My fellow inebriates,
If you’ve never visited LBHQ (which of course you’re welcome to) then you’ve never seen Langley in all its glory. Wanna see old washing machines out on the curb? Trucks up on blocks? Toilets full of shrubbery? Well hell, come on down to LBHQ.
My family does its bit to keep pace with the neighbourhood. We’ve neglected the flower bed for four years. The lawn is littered with all manner of Nerf weaponry and ammo.

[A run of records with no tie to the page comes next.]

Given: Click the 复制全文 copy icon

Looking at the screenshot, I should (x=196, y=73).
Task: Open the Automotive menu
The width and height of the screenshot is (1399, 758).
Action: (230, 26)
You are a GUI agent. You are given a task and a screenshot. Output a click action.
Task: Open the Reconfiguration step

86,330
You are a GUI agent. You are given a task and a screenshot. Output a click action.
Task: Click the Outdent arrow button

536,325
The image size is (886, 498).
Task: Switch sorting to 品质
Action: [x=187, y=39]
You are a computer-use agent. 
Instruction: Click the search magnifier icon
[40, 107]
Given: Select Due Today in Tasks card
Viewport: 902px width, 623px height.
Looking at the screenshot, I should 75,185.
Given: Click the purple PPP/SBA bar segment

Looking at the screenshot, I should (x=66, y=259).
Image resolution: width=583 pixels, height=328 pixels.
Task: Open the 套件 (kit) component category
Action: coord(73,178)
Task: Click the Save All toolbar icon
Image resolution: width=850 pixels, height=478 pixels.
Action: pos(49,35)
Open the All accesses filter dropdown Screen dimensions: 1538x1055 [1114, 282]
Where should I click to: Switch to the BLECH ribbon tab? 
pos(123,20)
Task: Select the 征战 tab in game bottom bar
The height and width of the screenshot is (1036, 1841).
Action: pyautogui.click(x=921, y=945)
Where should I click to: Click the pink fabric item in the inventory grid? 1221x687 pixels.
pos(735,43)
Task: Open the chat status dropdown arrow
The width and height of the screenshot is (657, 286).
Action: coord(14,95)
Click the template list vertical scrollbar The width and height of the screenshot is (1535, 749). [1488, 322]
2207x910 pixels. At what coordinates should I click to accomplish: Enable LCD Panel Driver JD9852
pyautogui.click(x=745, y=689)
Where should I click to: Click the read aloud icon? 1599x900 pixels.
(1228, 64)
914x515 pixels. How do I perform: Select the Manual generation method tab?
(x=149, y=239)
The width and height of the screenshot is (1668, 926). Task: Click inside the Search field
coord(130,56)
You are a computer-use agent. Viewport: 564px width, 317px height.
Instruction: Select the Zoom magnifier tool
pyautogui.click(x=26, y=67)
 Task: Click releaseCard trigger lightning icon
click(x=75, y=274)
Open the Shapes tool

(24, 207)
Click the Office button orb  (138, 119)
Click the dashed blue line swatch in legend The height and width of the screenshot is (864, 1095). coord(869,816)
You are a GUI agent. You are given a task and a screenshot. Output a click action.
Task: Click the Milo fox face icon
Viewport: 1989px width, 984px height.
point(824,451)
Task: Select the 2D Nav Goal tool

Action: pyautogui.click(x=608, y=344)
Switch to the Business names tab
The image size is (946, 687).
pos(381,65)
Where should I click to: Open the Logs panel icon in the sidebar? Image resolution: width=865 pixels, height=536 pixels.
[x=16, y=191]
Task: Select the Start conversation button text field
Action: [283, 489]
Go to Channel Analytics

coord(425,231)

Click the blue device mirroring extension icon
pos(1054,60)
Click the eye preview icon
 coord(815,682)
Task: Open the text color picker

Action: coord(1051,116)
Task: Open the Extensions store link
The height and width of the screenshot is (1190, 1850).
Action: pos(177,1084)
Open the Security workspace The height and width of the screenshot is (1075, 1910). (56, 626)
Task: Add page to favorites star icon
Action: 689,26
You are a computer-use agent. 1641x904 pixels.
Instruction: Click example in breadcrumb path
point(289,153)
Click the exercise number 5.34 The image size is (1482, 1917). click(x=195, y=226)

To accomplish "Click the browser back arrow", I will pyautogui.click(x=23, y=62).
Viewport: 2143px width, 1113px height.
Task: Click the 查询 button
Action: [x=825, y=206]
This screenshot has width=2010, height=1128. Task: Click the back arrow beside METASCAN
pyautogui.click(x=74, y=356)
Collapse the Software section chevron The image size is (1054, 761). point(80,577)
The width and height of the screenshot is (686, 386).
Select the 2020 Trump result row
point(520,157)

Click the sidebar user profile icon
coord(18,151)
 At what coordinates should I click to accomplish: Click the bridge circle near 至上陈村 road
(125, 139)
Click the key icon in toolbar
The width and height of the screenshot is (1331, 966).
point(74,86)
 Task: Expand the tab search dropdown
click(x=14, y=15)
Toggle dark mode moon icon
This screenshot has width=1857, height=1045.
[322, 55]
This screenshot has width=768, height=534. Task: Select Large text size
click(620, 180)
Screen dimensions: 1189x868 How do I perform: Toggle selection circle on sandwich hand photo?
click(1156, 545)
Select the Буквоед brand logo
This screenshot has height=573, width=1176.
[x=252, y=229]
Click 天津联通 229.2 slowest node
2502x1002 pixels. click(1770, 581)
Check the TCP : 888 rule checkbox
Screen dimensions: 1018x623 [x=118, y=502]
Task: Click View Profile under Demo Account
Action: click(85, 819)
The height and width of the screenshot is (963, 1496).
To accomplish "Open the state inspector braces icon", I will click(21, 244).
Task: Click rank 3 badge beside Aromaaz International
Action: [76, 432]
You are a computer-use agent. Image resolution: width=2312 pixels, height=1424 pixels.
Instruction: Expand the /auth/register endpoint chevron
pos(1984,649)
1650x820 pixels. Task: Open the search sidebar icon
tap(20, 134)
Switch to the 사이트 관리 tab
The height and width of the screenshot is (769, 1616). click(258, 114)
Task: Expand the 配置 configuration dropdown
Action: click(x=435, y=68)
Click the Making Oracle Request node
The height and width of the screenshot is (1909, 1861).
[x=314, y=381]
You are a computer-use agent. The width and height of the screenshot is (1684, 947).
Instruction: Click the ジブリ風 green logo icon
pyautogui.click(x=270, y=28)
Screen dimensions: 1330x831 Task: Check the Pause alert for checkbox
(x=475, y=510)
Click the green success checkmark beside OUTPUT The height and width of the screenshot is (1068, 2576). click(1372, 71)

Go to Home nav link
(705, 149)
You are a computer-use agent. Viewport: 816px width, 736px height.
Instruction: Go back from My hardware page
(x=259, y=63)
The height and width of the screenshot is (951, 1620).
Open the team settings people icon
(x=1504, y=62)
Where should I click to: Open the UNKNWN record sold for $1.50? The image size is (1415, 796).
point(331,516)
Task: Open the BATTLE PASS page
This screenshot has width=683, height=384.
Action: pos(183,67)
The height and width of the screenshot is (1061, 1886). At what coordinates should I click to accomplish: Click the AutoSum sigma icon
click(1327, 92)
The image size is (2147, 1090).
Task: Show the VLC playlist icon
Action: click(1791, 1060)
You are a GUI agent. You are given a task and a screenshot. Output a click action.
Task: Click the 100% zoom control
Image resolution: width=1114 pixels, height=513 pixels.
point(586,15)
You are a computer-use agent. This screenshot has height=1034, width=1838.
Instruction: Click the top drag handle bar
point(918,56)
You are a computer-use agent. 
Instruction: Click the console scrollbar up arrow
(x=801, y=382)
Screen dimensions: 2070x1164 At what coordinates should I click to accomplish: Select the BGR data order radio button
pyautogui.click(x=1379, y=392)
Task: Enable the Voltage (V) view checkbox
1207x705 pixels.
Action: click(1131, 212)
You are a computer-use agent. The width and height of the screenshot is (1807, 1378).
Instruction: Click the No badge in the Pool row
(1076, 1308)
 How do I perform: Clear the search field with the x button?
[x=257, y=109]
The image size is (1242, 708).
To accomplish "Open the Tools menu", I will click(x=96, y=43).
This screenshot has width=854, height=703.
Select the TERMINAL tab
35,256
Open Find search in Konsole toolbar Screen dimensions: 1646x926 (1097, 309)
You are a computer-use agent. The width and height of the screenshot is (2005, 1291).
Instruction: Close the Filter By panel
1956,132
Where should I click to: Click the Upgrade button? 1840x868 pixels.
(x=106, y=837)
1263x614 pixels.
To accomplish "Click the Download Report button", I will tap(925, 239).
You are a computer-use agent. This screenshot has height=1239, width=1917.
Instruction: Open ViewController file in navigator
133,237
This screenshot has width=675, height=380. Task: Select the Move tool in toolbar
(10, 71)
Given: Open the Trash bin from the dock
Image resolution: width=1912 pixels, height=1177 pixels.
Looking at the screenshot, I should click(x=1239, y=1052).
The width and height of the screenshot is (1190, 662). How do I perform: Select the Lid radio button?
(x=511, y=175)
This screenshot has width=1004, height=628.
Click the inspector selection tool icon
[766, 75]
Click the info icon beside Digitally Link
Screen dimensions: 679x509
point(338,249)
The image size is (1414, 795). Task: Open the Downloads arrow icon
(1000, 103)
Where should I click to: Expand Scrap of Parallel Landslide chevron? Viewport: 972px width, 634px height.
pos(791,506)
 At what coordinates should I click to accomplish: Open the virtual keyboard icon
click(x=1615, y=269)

And as you look up at our house (we’re on a hill), you do so through a mesh of undulating dandelions.
That’s why I was so delighted to read about Claire Mountjoy, a British mum who decided to hang her washing in the front yard.
She had some good reasons—three boys = endless laundry; the sun had come out (which it does as infrequently in Britain as it does here); she wanted to save energy and be environmentally friendly; and she doesn’t have a backyard.
All good, right? (As long as there are no bears hanging from the line by their ears.)
Not so much. Seems a neighbourhood business owner was affronted by Mountjoy’s laundry and wrote this anonymous letter:
Of course Mountjoy was upset. An anonymous letter is the most dickish means of communication, and it turns out local businesses were not onside with it. They showed their solidarity with Mountjoy by airing their laundry too, until the whole neighbourhood was festooned with socks, pajamas and undies.
While the sender of the letter remains unknown, the rest of the town seems pretty jubilant about its laundry. In fact, there’s talk of an annual laundry event.
So here’s to the town of Colyton for letting it all hang out. A dedication: DIRTY LAUNDRY “SAY YES” PINOT GRIS ($17.49).
Now, all I have to do is get my mum to buy some so we can share tasting notes, my fellow inebriates. She’ll say she’s busy doing laundry or something, but I think I can persuade her.